Isolation Insonorisation Étanchéité

Un type d’isolant pour chaque type de parois

Tous les types d’isolant ne conviennent pas à toutes les parois, mais alors quoi mettre et surtout où ?

Un type d’isolant pour chaque type de parois
© Alvaro Pimentel, Commons

Il y a différents types d’isolants (pétrochimiques, minéraux, végétaux…) et différentes formes (vrac, giclé, panneaux, matelas…).

Les formes d’isolants selon l’emplacement dans la maison
Les formes d’isolants selon l’emplacement dans la maison. Schéma Alexandre Gilbert pour Écohabitation
BLEU : barrière radiante

VERT : matériau à gicler

JAUNE : vrac + nattes

ROUGE : panneaux

Les isolants se glissent dans l’ossature des murs, du toit, de la dalle. À chaque endroit de la maison correspond un isolant ad hoc : par exemple, la fibre de verre, l’isolant le plus répandu, n’est pas pertinent sous une dalle de béton.

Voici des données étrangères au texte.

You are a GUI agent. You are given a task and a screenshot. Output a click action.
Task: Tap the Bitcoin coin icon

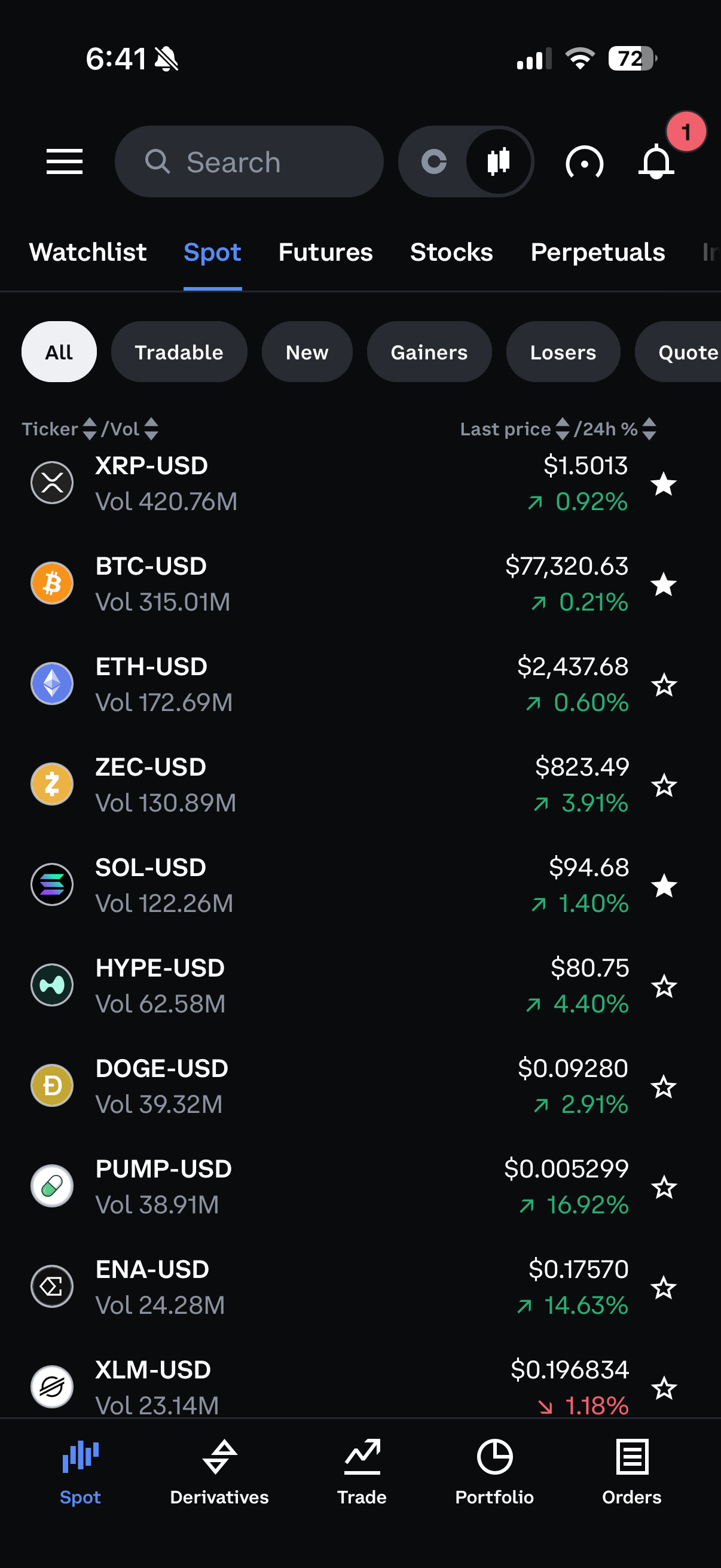[53, 582]
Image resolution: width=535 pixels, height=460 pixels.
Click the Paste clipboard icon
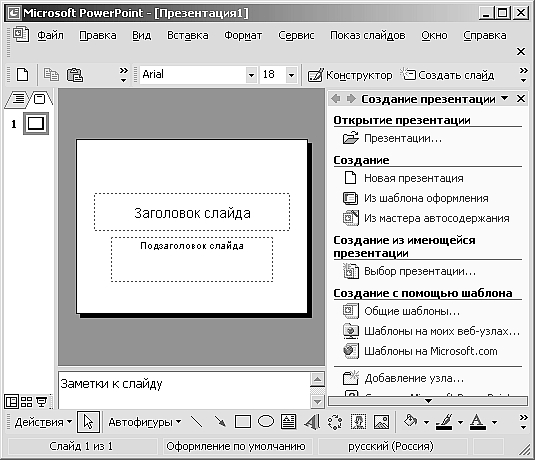[75, 75]
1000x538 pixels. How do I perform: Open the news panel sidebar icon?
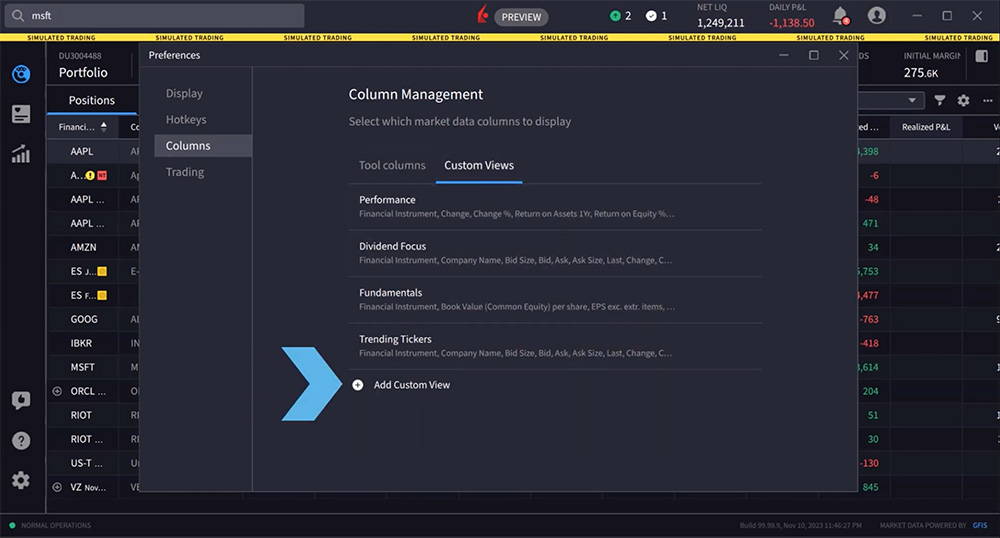tap(21, 114)
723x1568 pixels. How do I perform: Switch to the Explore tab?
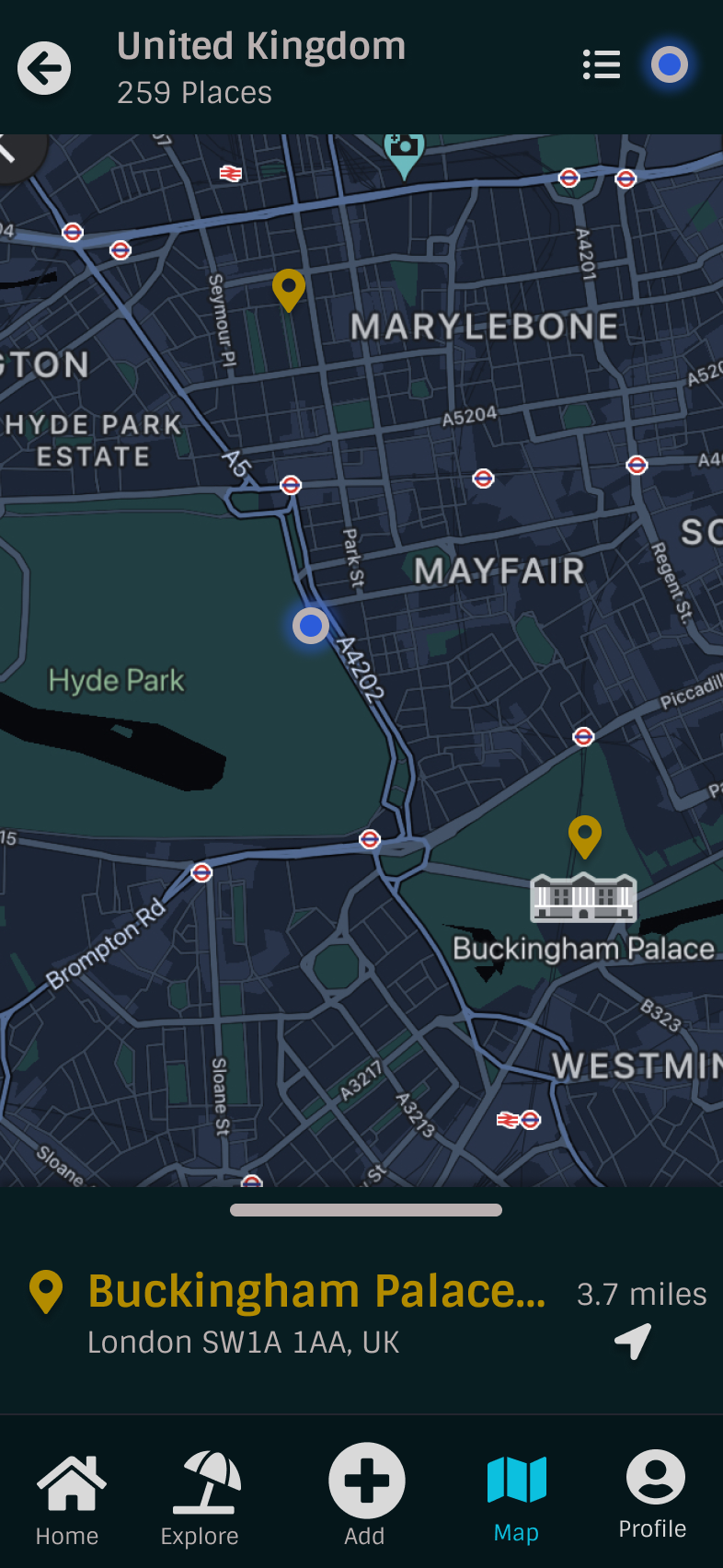201,1499
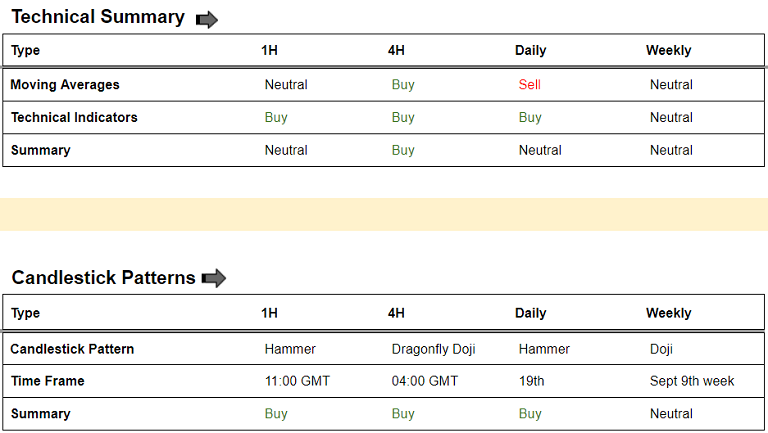The image size is (768, 433).
Task: Click the 1H Hammer candlestick pattern cell
Action: click(x=290, y=349)
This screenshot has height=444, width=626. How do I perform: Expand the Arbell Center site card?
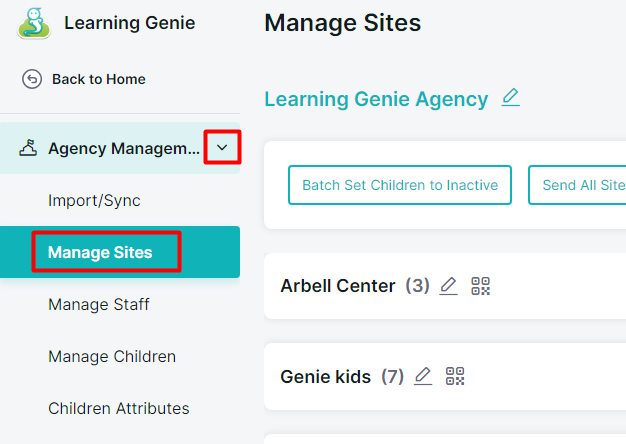(445, 286)
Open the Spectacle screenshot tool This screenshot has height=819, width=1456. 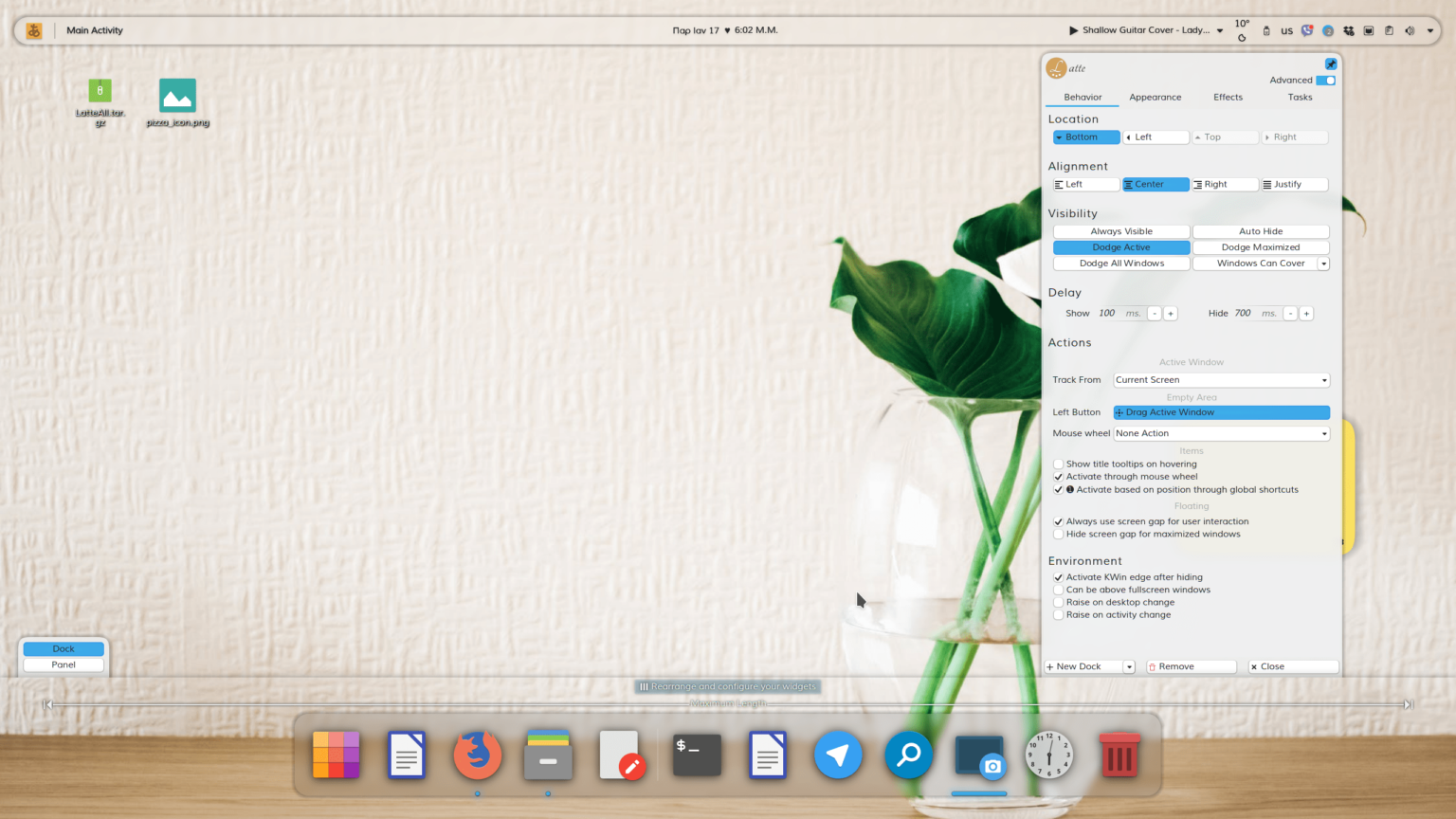coord(978,755)
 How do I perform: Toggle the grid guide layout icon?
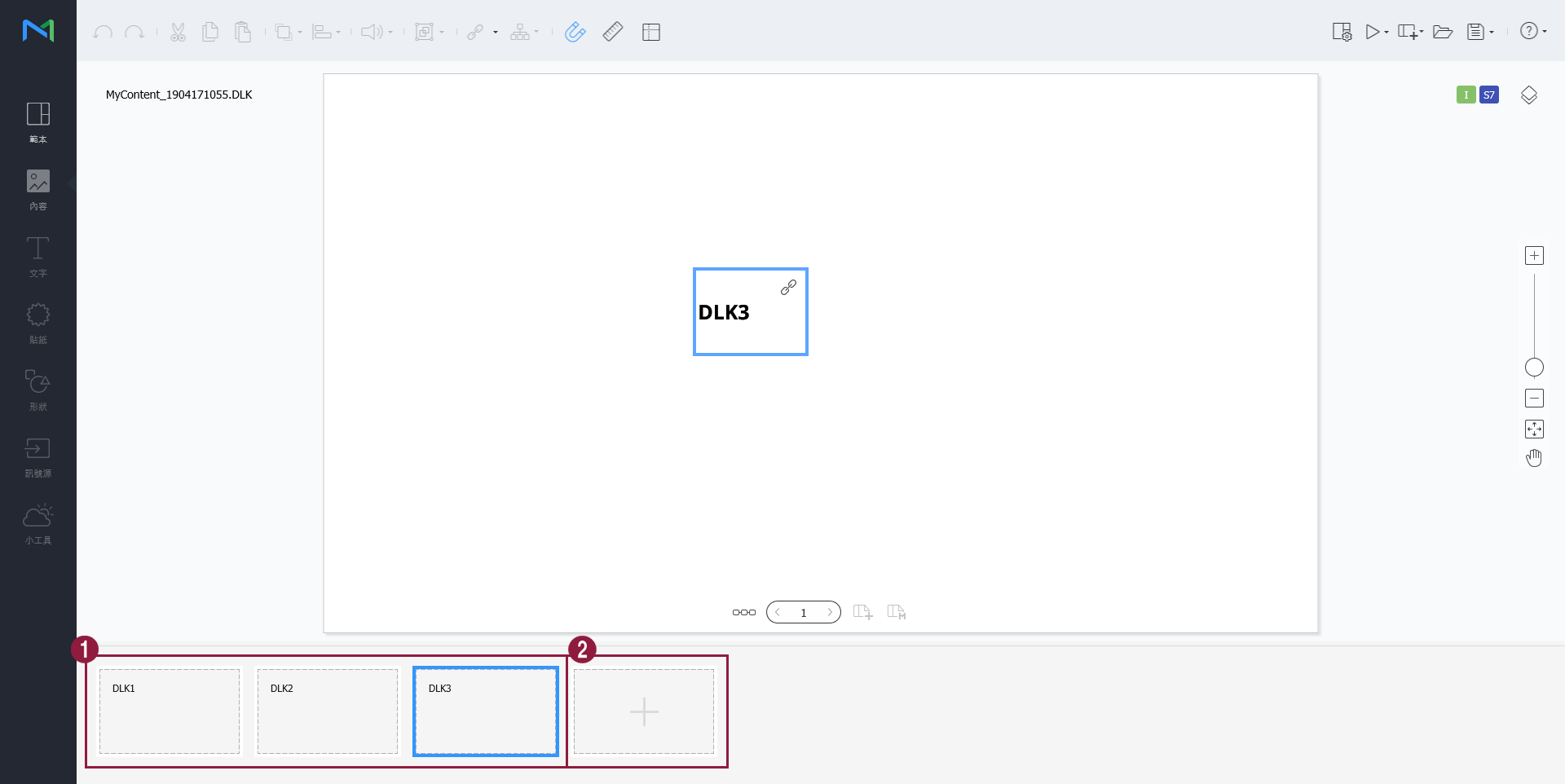coord(650,33)
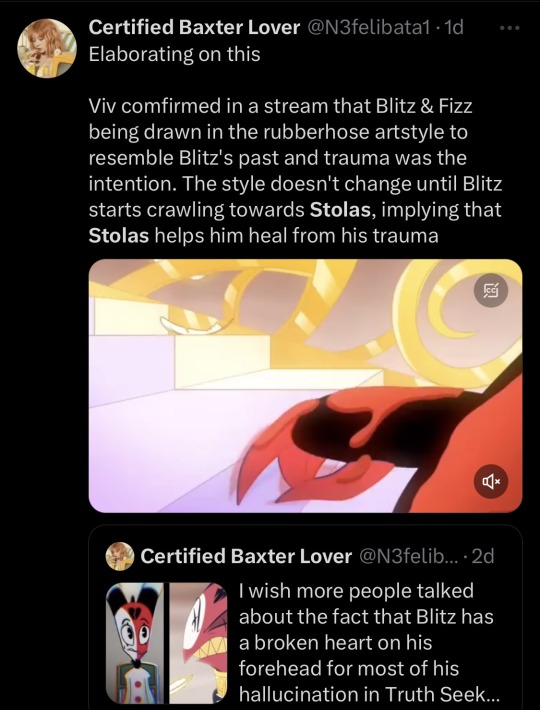Open the quoted tweet's Blitz rubberhose image
The image size is (540, 710).
pyautogui.click(x=135, y=643)
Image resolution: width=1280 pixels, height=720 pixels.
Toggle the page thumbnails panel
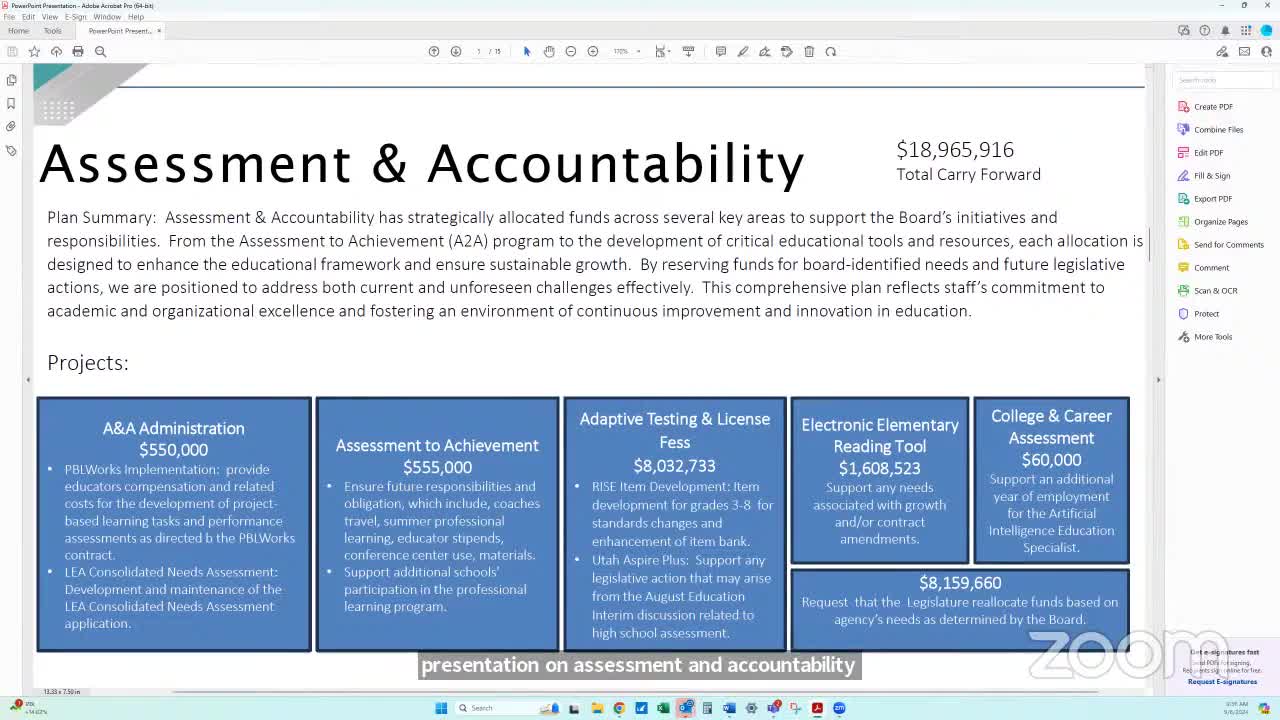[11, 79]
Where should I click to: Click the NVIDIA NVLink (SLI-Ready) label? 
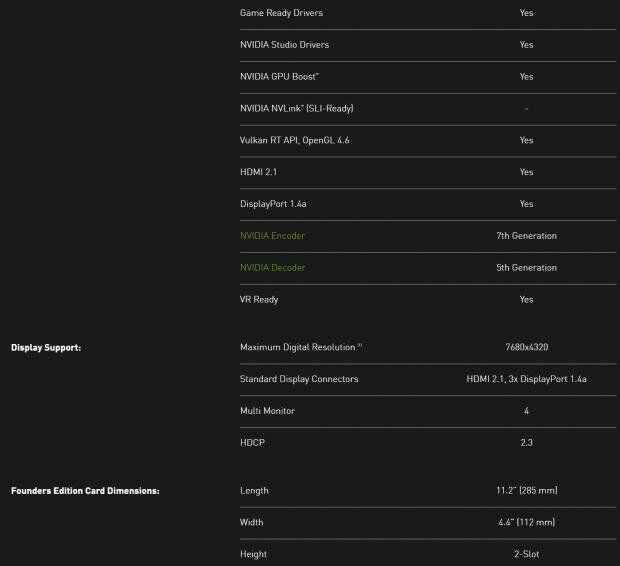coord(296,108)
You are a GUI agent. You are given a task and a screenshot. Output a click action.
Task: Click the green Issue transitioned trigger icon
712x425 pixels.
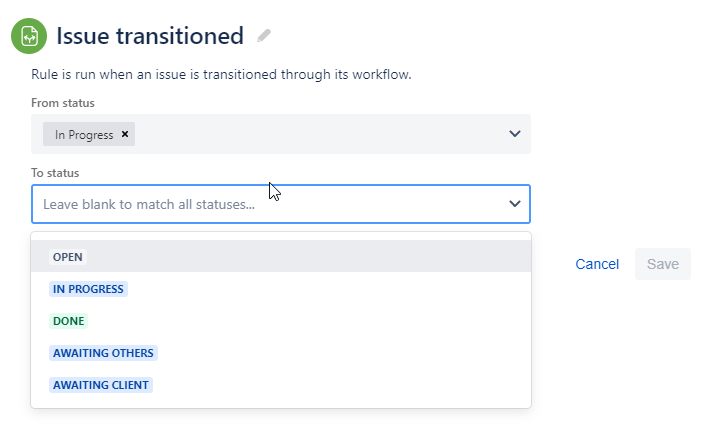(x=29, y=36)
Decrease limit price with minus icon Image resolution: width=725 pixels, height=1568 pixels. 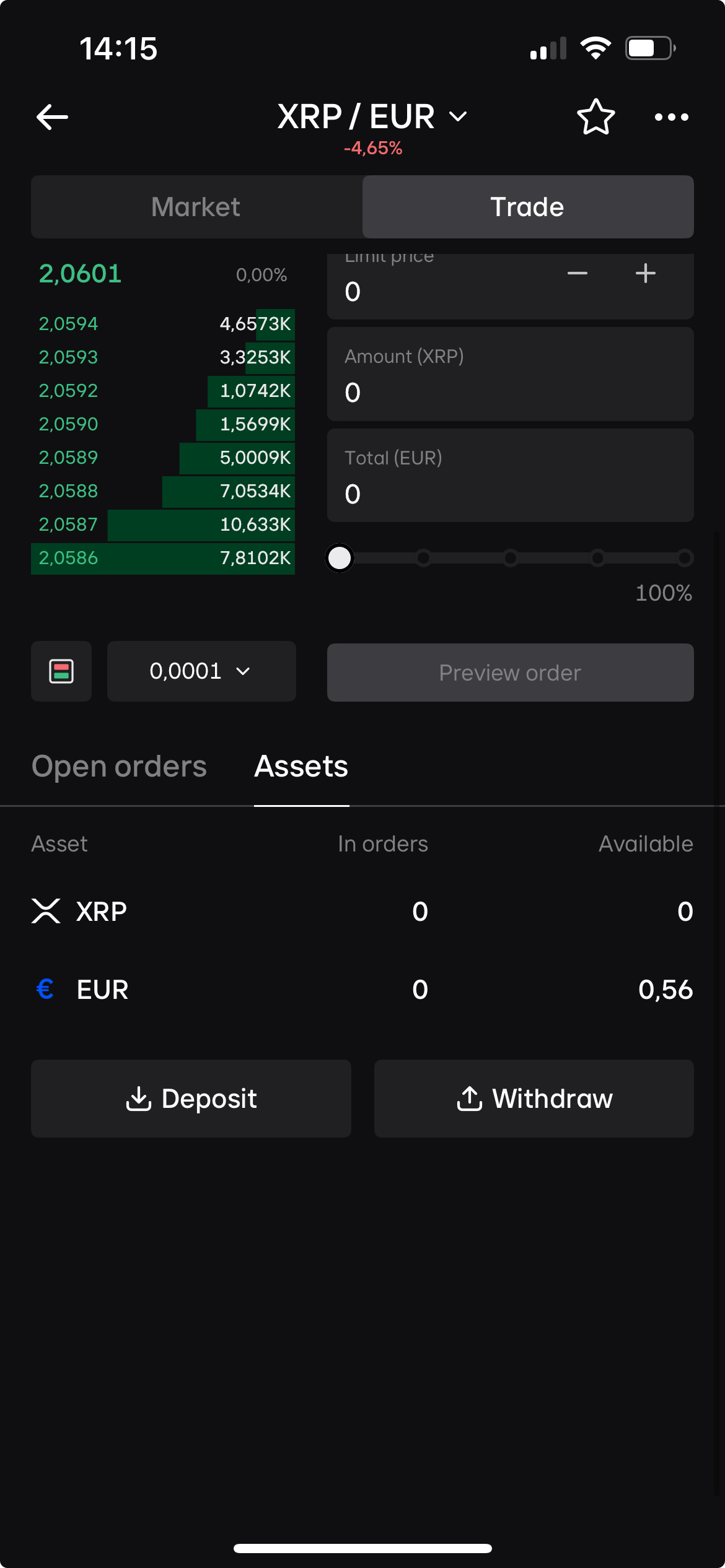(577, 273)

L’important, c’est que l’isolant soit continu sur toutes les parois. Il faut bel et bien une coque sans interruption sur l’ensemble du bâtiment, sans ponts thermiques (voir encadré précédent).

Les différentes formes sous lesquelles se présentent les isolants sont les suivantes :

Matelas ou nattes. Les Québécois connaissent bien l’isolant de couleur rose qui ressemble à de la fourrure : ce sont des matelas de fibre de verre. On trouve aussi, sous forme de matelas, la laine de roche, la cellulose, le coton (ces deux derniers uniquement chez les fournisseurs), et depuis peu le chanvre. Généralement, ces isolants ne s’affaissent pas.
Matelas ou nattes
© Office de l’Efficacité Énergétique

Vrac. On trouve certains des produits ci-dessus (cellulose, fibre de verre, laine de mouton) en vrac, qu’on répand avec un souffleur dans les cavités difficilement accessibles de l’ossature de la maison.
Vrac
© Office de l’Efficacité Énergétique

À gicler. Le polyuréthane, qui se présente sous forme de liquide, est giclé avec du gaz pour occuper toutes les cavités.
À gicler
© Office de l’Efficacité Énergétique

Panneaux. On trouve sous cette forme le polystyrène et la laine de roche.
Panneaux
© Office de l’Efficacité Énergétique

Barrières radiantes. Ces matériaux sont accompagnés d’une couche d’aluminium (Thermofoil ou laine de roche).
Aluminium
© Jurii, Creative Commons.

La thermographie : pourquoi, comment ?

La thermographie est une technique utilisant une caméra infrarouge pour visualiser la répartition de températures de surface d’une scène. Cette technique a de nombreuses applications dans le domaine militaire, de la sécurité, dans l’industrie et les laboratoires… et bien sûr dans le bâtiment où elle a plusieurs utilités :

  • Détection des ponts thermiques
  • Détection des fuites d’air et des infiltrations d’eau (problème d’étanchéité)
  • Vérification de la présence d’isolant dans les parois
  • Détection de fuite d’un système de chauffage hydronique…
Fuites d’air autour du cadre d’une porte (mauvaise étanchéité)
Fuites d’air autour du cadre d’une porte (mauvaise étanchéité). © Photo Dylan Pankow, Creative Commons

Une telle analyse, qui coûte environ 500 $, est une méthode d’investigation qui ne peut être entreprise qu’à quelques conditions : par exemple un écart de température d’au moins 10°C entre l’extérieur et l’intérieur pour que l’image soit exploitable. Dans son application pour le bâtiment, la thermographie a pour objectif d’aider au diagnostic.